*PROMPT*. Print only the lines below from the one with "The image size" to the one with "Given: Click the", both included, exactly as they stand. Leave pictures out.

*RECORDS FOR THIS EXERCISE*.
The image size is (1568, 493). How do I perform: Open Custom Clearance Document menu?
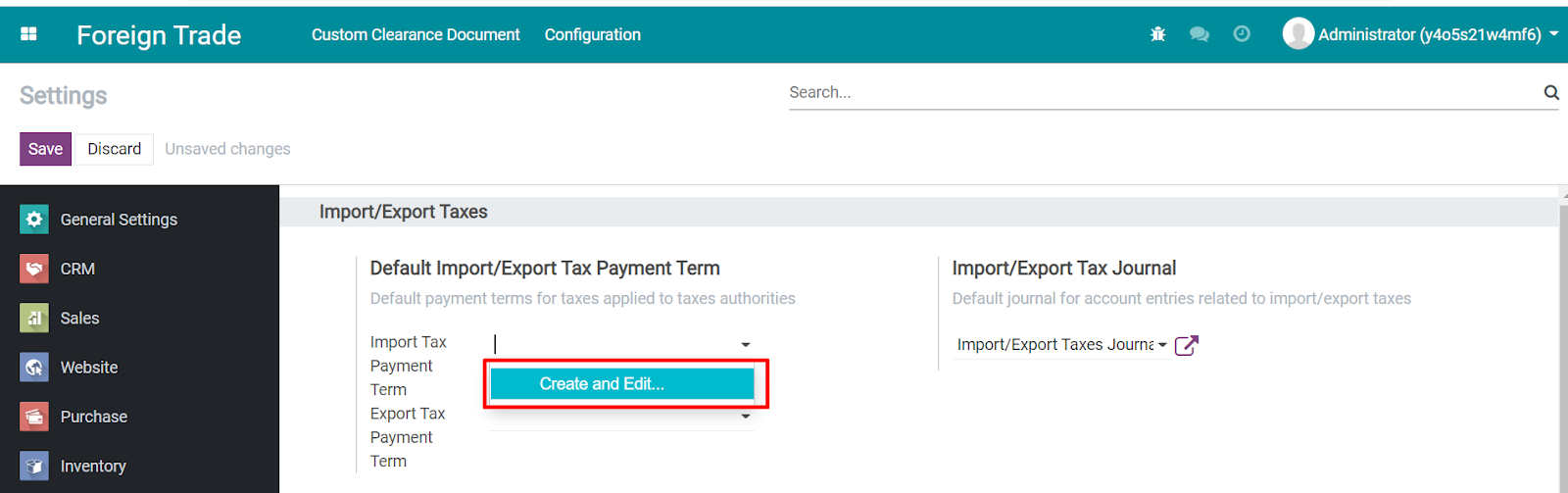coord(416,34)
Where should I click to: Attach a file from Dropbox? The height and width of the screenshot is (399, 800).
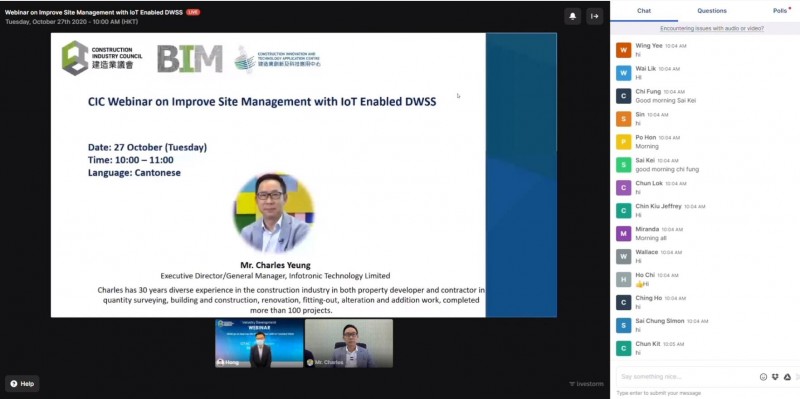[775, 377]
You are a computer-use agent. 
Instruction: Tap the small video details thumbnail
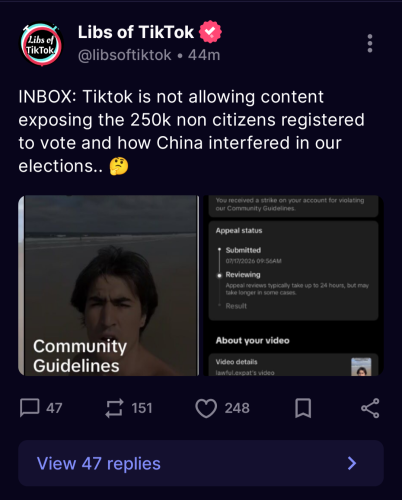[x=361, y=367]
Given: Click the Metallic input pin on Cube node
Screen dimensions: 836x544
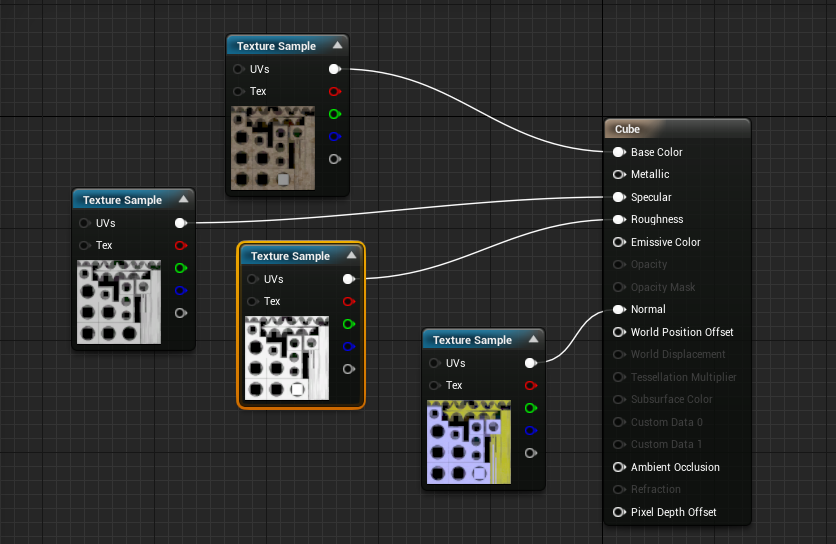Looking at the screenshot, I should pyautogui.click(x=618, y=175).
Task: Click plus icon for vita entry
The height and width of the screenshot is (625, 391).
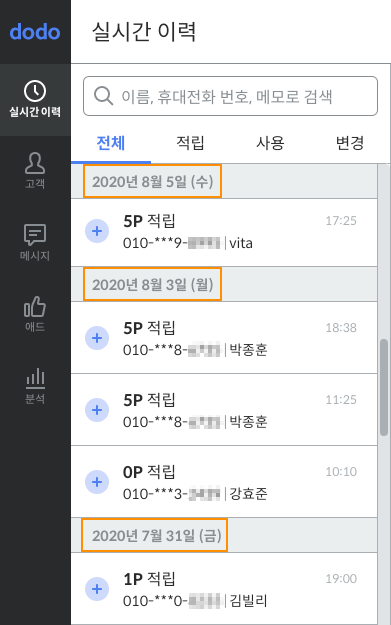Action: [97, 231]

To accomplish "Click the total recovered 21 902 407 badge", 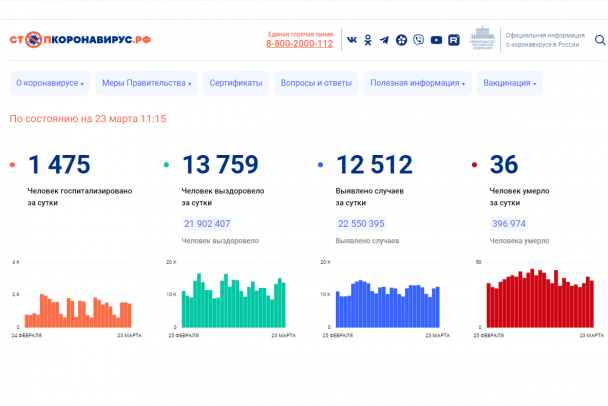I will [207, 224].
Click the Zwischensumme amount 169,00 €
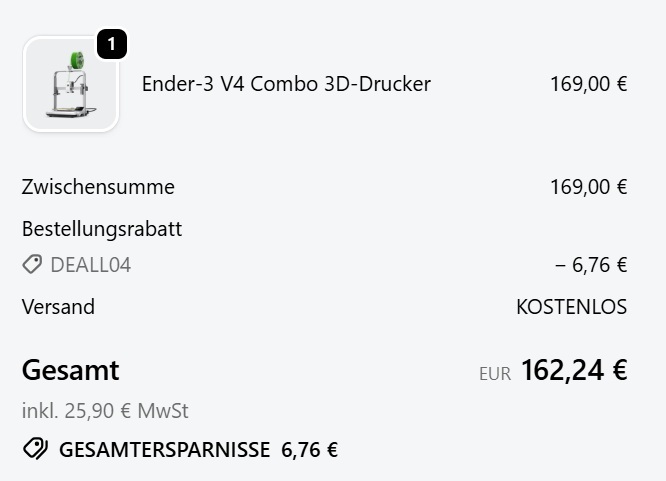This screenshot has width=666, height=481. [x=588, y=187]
* * *
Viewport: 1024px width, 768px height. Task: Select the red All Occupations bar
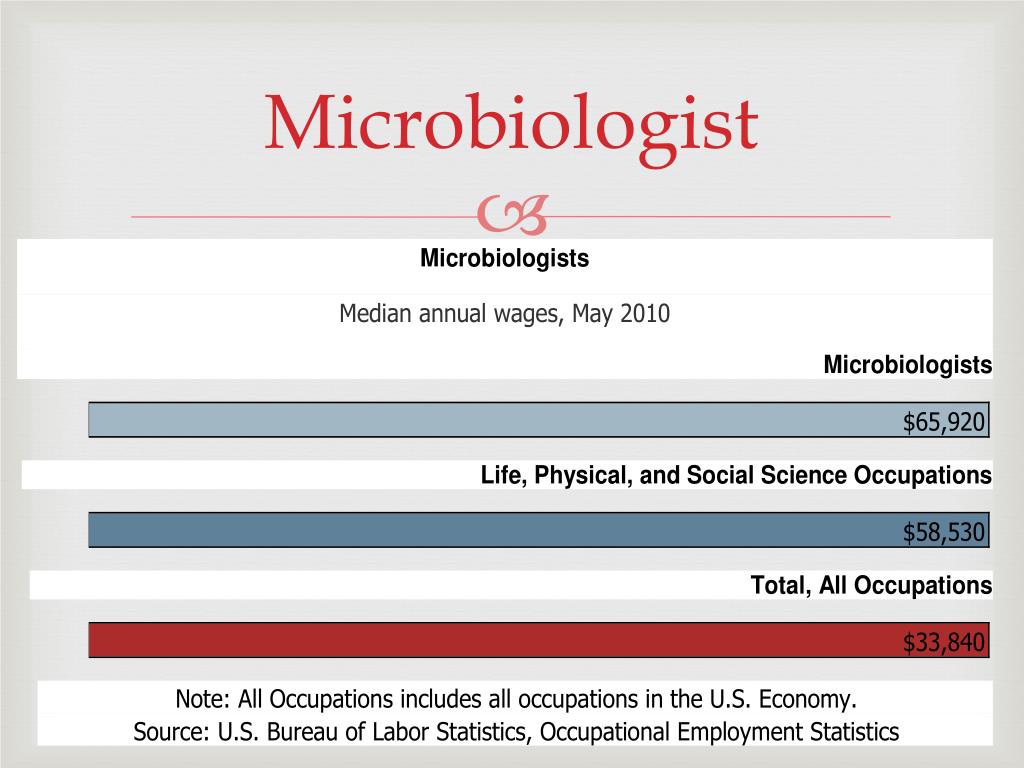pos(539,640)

*TASK RESPONSE*.
The image size is (1568, 493). How do I perform: Open Custom Clearance Document menu?
coord(416,34)
Where should I click to: Attach a file from Dropbox? The height and width of the screenshot is (399, 800).
[775, 377]
You are a computer-use agent. 
Instruction: Tap the small video details thumbnail
[x=361, y=367]
Given: Click the Metallic input pin on Cube node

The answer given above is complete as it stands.